━━ AVAILABLE DATA
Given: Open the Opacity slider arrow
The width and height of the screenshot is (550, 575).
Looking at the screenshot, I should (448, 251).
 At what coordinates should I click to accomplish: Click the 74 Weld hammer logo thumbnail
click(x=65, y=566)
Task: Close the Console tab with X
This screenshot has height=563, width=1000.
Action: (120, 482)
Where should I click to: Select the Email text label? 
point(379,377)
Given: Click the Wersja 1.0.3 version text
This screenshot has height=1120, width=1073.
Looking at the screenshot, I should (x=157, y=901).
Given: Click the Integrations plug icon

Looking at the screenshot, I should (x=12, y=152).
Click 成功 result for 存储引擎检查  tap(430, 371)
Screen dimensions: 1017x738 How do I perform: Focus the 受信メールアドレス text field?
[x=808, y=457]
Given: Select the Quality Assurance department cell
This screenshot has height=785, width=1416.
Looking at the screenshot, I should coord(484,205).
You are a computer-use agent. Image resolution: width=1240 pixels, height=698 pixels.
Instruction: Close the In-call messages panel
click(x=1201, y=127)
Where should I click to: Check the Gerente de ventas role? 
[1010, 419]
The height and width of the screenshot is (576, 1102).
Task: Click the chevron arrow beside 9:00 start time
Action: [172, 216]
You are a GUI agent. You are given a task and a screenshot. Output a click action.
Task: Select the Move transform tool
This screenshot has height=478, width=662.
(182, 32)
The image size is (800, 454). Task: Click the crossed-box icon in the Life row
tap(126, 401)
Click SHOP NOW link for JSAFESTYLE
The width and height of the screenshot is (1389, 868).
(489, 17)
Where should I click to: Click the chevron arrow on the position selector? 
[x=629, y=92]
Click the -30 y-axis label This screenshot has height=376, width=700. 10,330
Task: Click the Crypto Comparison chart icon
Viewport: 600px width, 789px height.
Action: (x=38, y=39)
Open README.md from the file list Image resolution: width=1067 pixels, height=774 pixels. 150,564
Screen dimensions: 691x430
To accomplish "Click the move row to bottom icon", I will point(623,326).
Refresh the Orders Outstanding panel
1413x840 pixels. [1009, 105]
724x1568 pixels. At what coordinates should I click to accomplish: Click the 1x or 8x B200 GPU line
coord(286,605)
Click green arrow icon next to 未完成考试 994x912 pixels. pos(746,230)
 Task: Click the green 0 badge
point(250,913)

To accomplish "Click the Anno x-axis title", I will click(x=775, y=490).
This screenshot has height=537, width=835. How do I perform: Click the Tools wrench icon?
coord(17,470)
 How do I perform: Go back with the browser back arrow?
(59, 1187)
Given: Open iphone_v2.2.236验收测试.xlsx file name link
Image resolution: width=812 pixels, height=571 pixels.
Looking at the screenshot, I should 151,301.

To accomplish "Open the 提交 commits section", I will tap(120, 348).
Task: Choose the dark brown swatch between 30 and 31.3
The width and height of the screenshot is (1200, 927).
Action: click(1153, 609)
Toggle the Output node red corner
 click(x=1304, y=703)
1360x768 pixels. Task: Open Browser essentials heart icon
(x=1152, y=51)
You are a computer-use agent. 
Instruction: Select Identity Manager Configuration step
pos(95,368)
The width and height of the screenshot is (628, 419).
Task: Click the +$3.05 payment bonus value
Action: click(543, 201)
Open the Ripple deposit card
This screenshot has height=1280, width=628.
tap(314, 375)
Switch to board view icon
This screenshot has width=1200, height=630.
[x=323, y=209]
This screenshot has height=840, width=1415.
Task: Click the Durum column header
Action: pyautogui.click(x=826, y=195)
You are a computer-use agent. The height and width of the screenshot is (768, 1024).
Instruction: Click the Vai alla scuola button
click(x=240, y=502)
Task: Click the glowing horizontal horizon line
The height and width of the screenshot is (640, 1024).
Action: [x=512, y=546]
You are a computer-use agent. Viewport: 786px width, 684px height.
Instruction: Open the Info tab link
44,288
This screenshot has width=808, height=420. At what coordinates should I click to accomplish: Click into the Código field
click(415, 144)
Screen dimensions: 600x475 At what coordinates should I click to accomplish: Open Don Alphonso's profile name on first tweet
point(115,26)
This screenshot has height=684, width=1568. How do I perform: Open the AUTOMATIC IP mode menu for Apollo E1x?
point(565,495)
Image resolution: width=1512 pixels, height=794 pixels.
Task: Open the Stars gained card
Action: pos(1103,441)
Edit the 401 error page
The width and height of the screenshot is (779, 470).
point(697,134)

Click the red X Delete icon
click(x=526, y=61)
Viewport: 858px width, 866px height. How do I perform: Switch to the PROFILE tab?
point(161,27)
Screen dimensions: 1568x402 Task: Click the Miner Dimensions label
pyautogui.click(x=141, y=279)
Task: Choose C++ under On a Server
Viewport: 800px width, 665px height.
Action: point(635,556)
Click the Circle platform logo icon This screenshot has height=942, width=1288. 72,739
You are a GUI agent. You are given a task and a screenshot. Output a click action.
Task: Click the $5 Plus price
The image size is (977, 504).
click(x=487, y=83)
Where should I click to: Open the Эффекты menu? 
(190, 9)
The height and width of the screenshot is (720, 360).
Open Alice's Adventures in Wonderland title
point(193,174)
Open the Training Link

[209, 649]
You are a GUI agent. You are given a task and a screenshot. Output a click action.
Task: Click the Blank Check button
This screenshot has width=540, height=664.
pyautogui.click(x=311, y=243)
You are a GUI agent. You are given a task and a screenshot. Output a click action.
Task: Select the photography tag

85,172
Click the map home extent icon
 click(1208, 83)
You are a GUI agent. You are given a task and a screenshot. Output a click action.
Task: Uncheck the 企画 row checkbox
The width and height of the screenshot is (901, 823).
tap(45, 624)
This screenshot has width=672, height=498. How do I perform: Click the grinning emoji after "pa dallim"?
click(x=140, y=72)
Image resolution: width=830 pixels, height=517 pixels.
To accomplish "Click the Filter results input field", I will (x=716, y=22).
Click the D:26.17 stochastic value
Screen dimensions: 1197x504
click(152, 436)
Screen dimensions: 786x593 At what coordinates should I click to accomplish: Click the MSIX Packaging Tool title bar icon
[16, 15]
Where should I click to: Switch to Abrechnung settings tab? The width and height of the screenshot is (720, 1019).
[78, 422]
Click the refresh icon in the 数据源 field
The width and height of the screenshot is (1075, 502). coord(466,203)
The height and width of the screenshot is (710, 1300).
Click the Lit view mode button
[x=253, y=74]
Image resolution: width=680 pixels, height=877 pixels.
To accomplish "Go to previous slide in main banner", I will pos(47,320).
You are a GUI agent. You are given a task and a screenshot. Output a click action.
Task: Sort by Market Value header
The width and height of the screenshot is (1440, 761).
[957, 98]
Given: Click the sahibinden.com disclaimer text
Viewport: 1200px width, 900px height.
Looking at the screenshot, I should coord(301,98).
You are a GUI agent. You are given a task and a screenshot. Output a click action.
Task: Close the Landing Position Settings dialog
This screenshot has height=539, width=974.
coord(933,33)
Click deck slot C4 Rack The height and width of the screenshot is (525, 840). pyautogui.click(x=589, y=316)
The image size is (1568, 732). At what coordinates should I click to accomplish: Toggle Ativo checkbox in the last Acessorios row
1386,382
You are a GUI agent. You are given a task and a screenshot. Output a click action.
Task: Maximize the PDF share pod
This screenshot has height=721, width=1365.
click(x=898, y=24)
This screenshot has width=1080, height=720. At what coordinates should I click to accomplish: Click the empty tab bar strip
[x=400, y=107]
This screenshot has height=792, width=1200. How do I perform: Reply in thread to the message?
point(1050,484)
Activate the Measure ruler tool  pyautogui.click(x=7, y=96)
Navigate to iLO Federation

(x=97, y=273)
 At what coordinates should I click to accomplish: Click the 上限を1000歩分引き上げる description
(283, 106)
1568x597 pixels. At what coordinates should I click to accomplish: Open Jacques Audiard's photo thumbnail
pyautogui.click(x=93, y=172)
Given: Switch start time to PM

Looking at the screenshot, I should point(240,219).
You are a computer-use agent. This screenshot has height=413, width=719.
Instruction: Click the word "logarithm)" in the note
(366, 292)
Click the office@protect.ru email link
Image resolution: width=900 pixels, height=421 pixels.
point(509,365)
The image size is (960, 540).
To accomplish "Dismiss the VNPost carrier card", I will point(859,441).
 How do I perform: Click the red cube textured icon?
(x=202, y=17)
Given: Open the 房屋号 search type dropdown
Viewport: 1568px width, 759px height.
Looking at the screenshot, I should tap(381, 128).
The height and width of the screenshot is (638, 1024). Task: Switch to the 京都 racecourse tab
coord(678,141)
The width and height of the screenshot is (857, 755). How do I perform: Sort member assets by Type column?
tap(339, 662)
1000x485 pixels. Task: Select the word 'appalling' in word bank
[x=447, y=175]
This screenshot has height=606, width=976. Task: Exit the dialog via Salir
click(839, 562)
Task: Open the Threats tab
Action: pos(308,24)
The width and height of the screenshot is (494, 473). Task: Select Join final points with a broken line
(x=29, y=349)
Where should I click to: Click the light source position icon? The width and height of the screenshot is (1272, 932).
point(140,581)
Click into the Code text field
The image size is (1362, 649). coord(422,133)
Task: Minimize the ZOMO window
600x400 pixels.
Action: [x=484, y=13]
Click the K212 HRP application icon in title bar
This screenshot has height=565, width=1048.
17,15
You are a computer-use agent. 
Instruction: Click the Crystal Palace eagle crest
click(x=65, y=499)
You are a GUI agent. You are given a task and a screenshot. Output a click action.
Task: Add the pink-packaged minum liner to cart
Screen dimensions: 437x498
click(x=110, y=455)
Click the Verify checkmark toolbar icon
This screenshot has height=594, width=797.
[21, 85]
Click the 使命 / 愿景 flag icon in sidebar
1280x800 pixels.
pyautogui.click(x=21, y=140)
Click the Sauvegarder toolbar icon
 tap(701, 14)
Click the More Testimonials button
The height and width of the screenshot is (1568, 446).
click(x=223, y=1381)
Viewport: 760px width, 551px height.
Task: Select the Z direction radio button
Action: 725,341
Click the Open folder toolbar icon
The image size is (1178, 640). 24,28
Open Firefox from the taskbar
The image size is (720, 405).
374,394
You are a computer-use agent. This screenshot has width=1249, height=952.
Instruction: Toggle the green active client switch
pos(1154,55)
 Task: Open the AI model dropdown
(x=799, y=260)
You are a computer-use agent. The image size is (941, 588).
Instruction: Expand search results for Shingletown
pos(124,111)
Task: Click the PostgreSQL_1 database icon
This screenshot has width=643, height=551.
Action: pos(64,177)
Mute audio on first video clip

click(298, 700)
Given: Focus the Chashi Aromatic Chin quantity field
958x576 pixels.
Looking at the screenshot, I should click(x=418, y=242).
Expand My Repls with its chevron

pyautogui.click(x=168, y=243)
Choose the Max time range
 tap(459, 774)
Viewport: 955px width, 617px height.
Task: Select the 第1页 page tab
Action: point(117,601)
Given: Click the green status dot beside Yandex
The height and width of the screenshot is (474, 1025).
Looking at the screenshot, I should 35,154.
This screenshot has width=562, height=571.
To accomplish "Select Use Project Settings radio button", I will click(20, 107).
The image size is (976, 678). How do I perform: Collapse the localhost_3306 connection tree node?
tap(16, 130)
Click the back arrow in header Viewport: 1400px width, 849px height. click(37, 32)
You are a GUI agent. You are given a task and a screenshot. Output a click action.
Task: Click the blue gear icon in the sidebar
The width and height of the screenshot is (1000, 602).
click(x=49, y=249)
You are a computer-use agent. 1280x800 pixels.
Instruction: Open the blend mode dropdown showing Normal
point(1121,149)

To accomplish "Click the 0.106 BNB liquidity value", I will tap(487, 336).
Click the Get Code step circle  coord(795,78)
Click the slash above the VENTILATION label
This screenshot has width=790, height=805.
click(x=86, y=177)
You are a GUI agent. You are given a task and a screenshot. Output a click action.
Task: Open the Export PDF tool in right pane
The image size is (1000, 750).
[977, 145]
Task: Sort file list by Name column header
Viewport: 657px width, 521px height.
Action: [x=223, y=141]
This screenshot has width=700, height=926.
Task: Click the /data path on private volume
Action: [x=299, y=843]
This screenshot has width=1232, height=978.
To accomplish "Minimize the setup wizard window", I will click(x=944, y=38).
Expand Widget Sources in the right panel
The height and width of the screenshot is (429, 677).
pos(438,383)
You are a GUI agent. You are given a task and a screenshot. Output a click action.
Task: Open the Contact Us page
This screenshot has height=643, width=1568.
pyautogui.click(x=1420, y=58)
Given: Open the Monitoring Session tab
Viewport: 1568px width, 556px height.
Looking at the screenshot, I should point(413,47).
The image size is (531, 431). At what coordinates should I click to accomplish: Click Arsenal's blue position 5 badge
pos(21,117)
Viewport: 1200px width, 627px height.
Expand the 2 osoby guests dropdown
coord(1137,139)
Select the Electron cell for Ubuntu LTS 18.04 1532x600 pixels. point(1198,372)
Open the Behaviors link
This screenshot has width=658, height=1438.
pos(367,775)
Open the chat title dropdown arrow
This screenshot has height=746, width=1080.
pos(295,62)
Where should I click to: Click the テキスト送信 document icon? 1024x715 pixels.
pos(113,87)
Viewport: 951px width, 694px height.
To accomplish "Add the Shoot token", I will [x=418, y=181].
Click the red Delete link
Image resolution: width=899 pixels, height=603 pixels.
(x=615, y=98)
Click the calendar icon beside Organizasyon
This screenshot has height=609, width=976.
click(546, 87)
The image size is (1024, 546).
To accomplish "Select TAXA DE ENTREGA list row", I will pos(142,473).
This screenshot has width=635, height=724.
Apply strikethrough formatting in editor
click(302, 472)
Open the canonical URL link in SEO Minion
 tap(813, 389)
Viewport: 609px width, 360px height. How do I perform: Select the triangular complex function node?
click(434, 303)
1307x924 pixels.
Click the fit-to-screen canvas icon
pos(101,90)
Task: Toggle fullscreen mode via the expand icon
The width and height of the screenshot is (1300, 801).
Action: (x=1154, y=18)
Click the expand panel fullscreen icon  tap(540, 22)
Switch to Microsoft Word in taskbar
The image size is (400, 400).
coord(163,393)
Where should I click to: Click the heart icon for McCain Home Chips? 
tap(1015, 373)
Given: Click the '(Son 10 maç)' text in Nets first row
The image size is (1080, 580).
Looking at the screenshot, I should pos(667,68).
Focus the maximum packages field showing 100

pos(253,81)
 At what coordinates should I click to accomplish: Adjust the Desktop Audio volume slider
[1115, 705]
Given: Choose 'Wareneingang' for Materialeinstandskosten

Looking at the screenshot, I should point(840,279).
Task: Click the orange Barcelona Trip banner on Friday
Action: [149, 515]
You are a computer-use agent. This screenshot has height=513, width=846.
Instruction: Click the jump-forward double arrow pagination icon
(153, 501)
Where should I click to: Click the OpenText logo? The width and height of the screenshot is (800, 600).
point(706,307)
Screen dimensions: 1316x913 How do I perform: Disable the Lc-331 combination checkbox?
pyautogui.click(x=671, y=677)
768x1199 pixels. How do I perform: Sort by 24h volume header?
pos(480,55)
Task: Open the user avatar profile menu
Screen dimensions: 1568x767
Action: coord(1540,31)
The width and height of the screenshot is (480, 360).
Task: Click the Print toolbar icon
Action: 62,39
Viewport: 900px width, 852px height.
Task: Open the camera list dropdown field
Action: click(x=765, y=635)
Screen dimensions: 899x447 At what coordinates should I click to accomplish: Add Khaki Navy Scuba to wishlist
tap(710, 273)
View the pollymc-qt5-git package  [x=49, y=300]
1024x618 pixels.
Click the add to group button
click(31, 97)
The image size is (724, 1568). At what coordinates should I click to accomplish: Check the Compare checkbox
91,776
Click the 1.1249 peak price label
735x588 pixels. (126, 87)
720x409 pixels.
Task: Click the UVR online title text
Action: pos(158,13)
━━━━
REQUIRED WORK: Your answer should be the lines above from the one containing "The image size is (977, 504)." through the one containing "Task: Click the Blank Check button", copied exactly and with both ends kept.

WRITTEN ANSWER:
The image size is (977, 504).
click(x=487, y=83)
Where should I click to: Open the Эффекты menu? 
(190, 9)
The height and width of the screenshot is (720, 360).
Open Alice's Adventures in Wonderland title
point(193,174)
Open the Training Link

[209, 649]
You are a GUI agent. You are given a task and a screenshot. Output a click action.
Task: Click the Blank Check button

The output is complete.